I decided there wasn't enough time to do Eastern Neck, so I went home. There was a message waiting on my late twentieth-century answering machine. "Hi, Steve. This is Bob Ringler. I just got a call from Rick Blom. He was at Eastern Neck Refuge where they found a Western Grebe..."
I just missed a Western Grebe in Maryland? Oh, no !
The next morning Pete Webb (Baltimore Co.) and I headed to Eastern Neck. It was sunny, windless, and not particularly cold. At our first stop in the refuge we spotted some Redheads amongst the many American Wigeon.Of course, there were a lot of vocal Tundra Swans. We saw Leanne and Mark Pemburn's (Baltimore City) car by the first parking area, and soon the Pemburns themselves showed up. No Western Grebe yet, they said. Along came Hal Wierenga (Ann Arundel); then came Bob Ringler (Carroll) . This was becoming a MOS party!

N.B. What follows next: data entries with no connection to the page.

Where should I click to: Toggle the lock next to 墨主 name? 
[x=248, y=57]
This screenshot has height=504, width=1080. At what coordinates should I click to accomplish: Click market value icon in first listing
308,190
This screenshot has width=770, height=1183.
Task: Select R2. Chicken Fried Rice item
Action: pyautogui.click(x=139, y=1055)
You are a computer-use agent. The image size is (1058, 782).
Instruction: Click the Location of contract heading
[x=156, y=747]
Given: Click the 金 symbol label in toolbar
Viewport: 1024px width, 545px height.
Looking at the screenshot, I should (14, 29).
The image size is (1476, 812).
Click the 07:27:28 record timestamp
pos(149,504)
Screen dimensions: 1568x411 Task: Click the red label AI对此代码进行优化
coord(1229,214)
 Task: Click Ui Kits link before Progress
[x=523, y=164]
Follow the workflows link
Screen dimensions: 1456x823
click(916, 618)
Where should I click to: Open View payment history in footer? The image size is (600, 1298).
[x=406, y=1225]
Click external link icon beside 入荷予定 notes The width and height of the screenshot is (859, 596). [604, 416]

We talked and casually watched the birds near the entrance. Suddenly there was a sound like applause or a roaring waterfall. It was a flock of perhaps several thousand Greater and Lesser Scaup. The whole flock took to the sky and wheeled back and forth for ten or fifteen minutes before settling down. It was a glorious spectacle.
We decided to go up a trail that might give a view of the area where the Western Grebe was supposed to be. As we were looking for a Yellow-bellied Sapsucker that Leanne had spotted, a young man came charging wildly through the woods. Was it a drug-crazed hippie? Was it an escaped convict? No. It was Marshall Iliff (Ann Arundel), announcing that he and Jim Stasz (Calvert) had found the Western Grebe.
We plunged into the woods and marsh and found Jim, who quickly guided us to the Western Grebe. It was an elegant, long-necked bird; like a miniature black and white swan. It swam and dove unperturbed about fifty yards offshore, just beyond the Scaup. Jim said he thought it was only about the fifth time this species had been seen in Maryland. We watched the Grebe and enjoyed the setting for quite a while. The Scaup didn't spook from us, even though we were quite close. Perhaps they actually knew we weren't going to kill them.
It was delightful.
Bob Ringler reported that he had seen a Greater White-fronted Goose earlier at nearby Remington Farms. Pete and I stopped there on the way home. After much diligent searching Pete spotted it amongst the thousands of Canada Geese.
I never did find that Pileated Woodpecker, but who cares?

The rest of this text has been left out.